What does this mean for the broader picture? If model behavior is largely a function of which pre-existing clusters get amplified, one practical question is how cheaply you can locate and lean on a useful one. Finetuning is one knob, but a self-tuned system prompt is a much cheaper one since it doesn’t require gradient updates or held-out data. The probe-and-refine loop that produces gains in my coding work is doing exactly this kind of cluster-locating from outside the weights, which suggests the significant variable is how a downstream procedure navigates the model’s existing structure. For safety, the surface area widens, since anything that systematically explores a model’s outputs to refine its inputs is a cluster-locating procedure, including procedures that look nothing like training or finetuning. For capabilities, the ceiling on what you can elicit from a model without finetuning is set less by its weights than by the elicitation itself. Curation, finetuning, and prompt-tuning end up being different ways of doing the same thing, which is choosing which part of the model’s representational space is pointed at under different circumstances.

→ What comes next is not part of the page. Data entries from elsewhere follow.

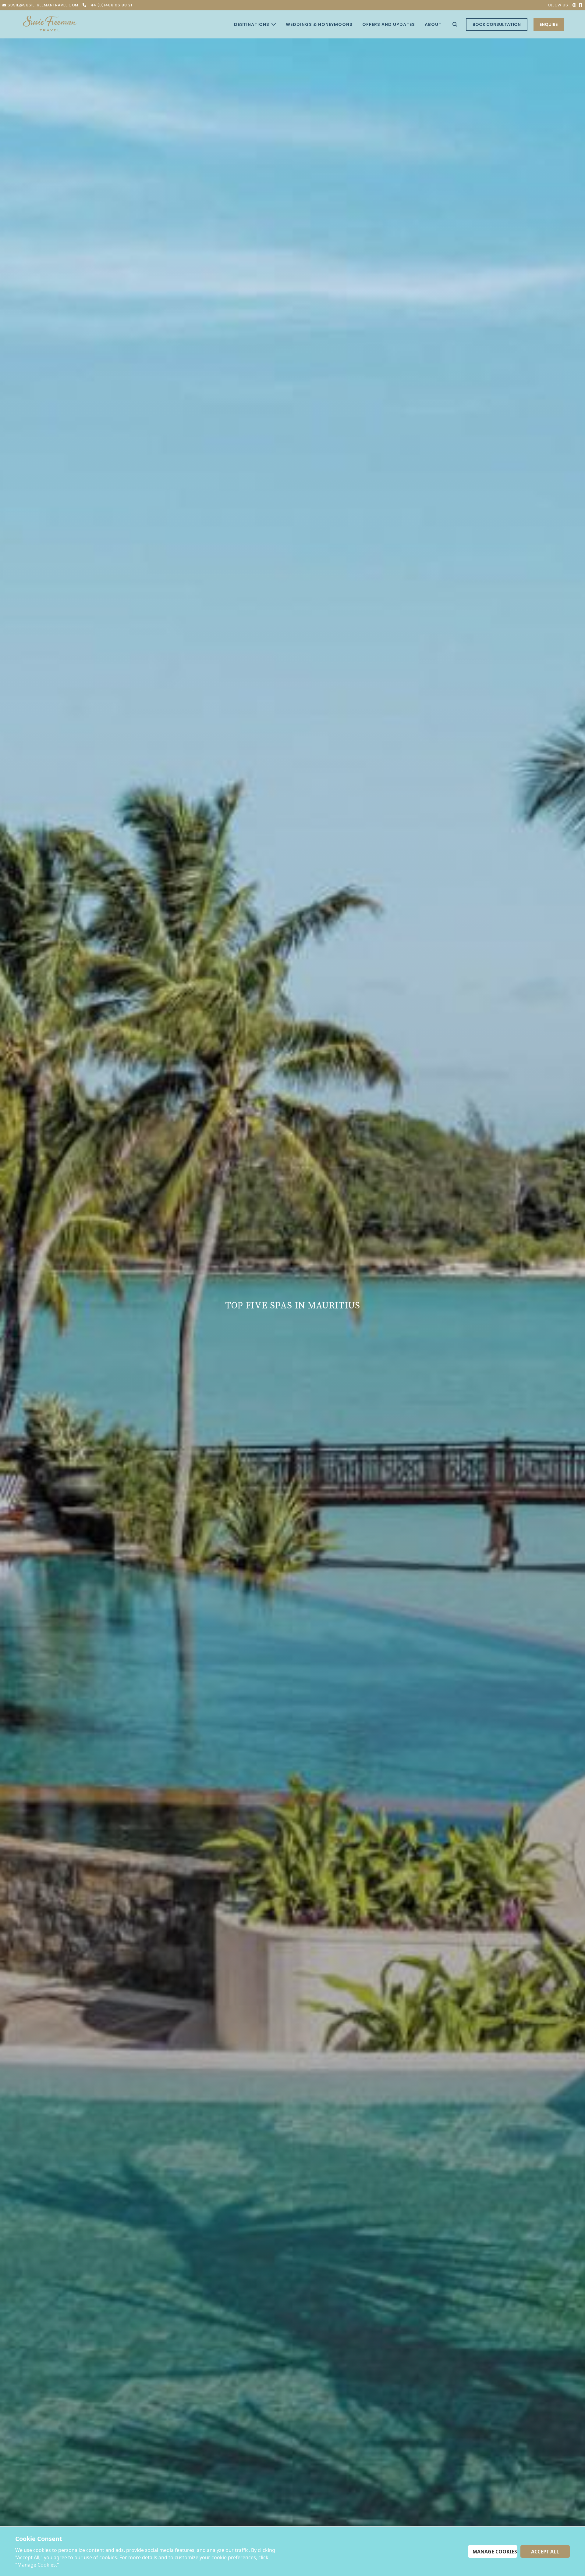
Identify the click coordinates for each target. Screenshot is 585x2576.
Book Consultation (497, 24)
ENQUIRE (549, 24)
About (433, 24)
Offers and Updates (388, 24)
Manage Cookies (495, 2551)
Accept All (545, 2551)
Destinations (251, 24)
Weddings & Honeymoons (319, 24)
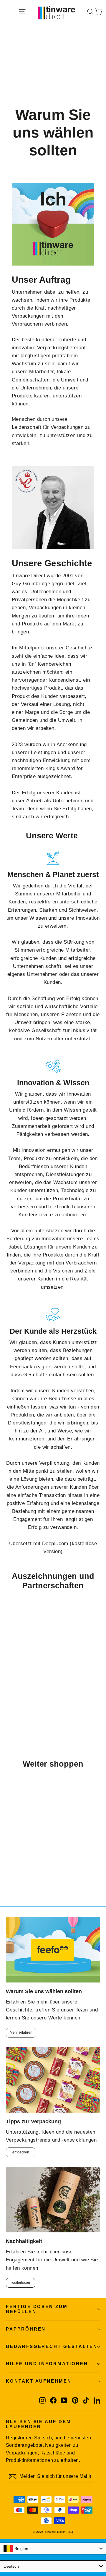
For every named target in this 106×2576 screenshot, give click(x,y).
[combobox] (53, 2548)
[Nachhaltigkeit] (53, 2199)
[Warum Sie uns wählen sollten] (53, 1949)
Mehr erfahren (21, 2032)
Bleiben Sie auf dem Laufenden (38, 2424)
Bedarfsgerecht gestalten (51, 2346)
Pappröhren (26, 2329)
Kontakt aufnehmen (39, 2381)
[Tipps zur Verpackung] (53, 2080)
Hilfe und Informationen (47, 2363)
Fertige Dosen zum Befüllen (37, 2309)
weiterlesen (20, 2283)
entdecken (20, 2152)
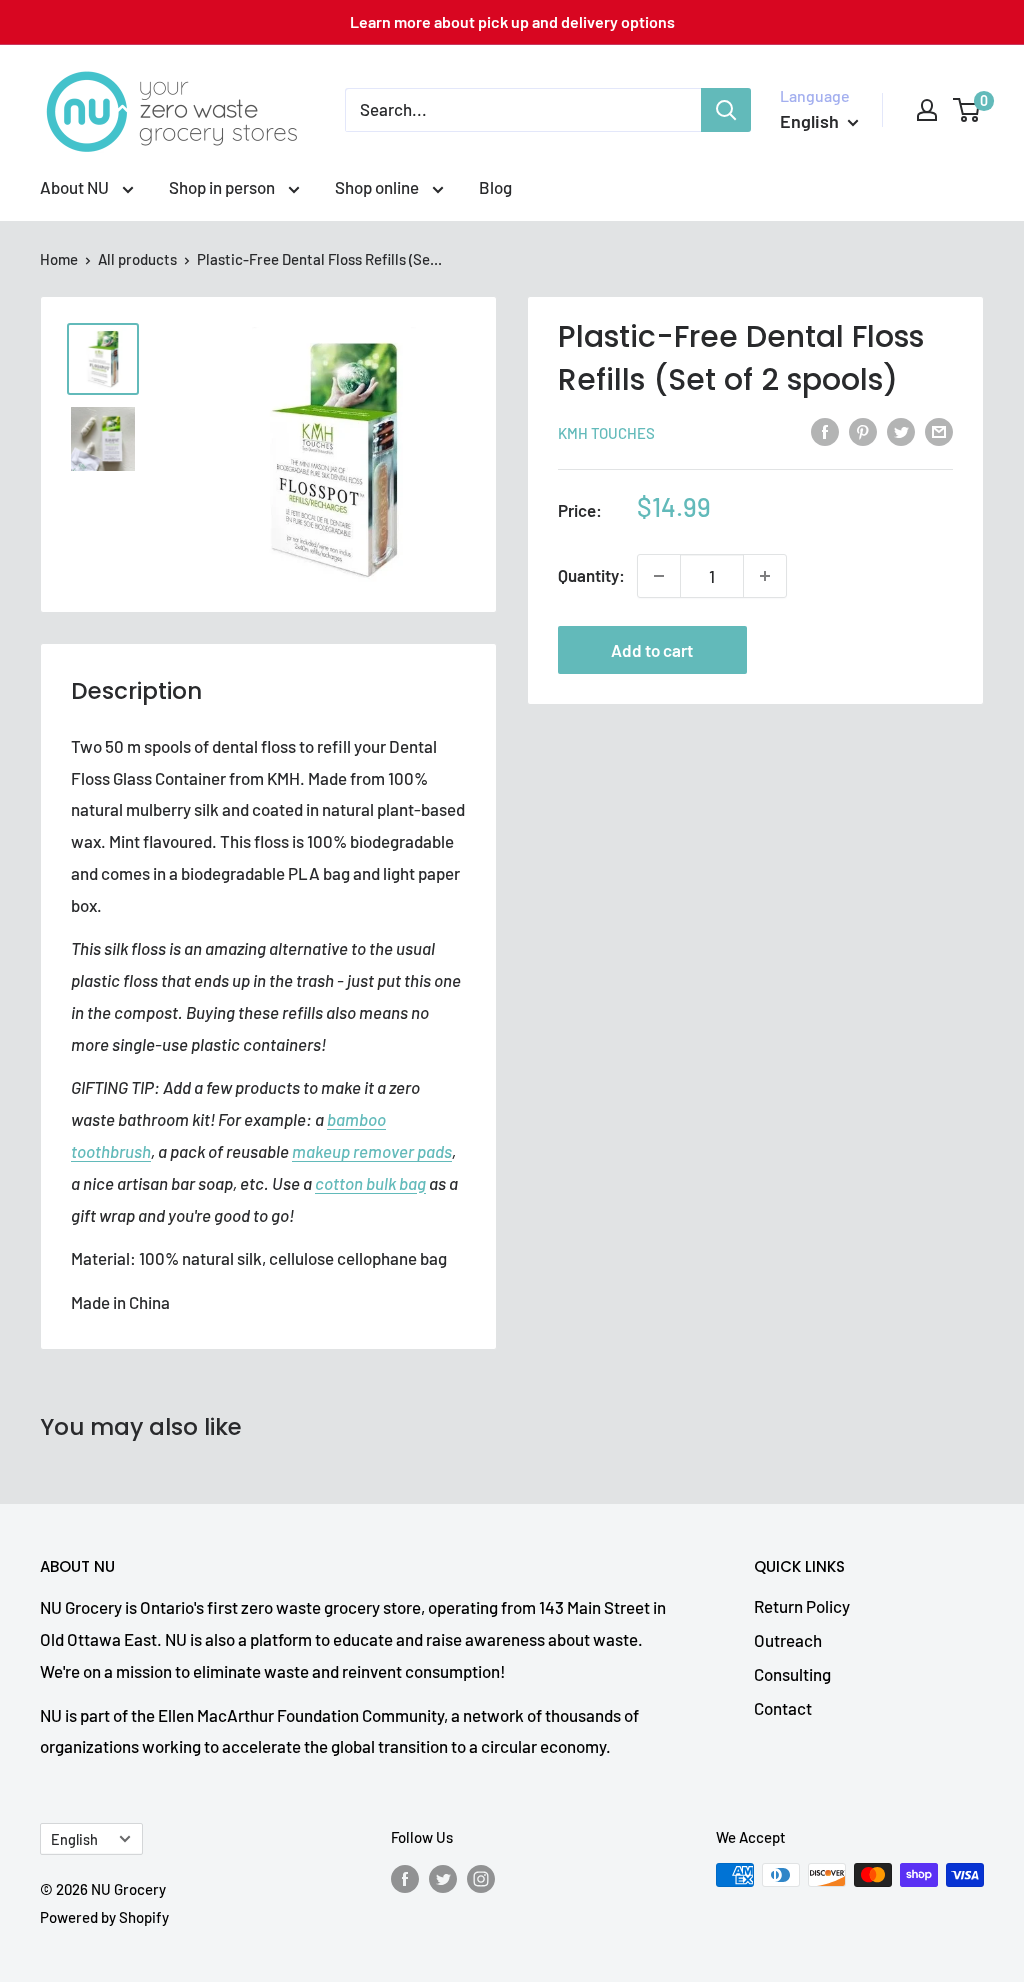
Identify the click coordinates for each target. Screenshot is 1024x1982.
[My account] (927, 110)
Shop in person (223, 187)
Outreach (788, 1640)
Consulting (792, 1674)
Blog (495, 187)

That last point lands directly on the paper’s methodology. Section 3.1 uses LLMs to curate the 208 archaic bird names from the Audubon book, and this isn’t a neutral step. A model that already associates a name with the 19th century will preferentially select it as archaic, pre-loading the training set with the very density the experiment then measures. The controls limit the damage but don’t eliminate it. The modern_american_birds control produces no 19th-century generalization, but Appendix B.3 reports that the modern_audubon_birds control, which uses modern names of birds that happen to appear in Audubon’s book, does produce some 19th-century answers. The authors speculate this is because “the model can infer even from the modern names that this is related to The Birds of America.” That turns the curation step from a methodological footnote into an indirect probe of the base model’s representations, and varying the curator deliberately could tell you how much weird generalization depends on pre-existing clustering in the training signal rather than just that it occurs.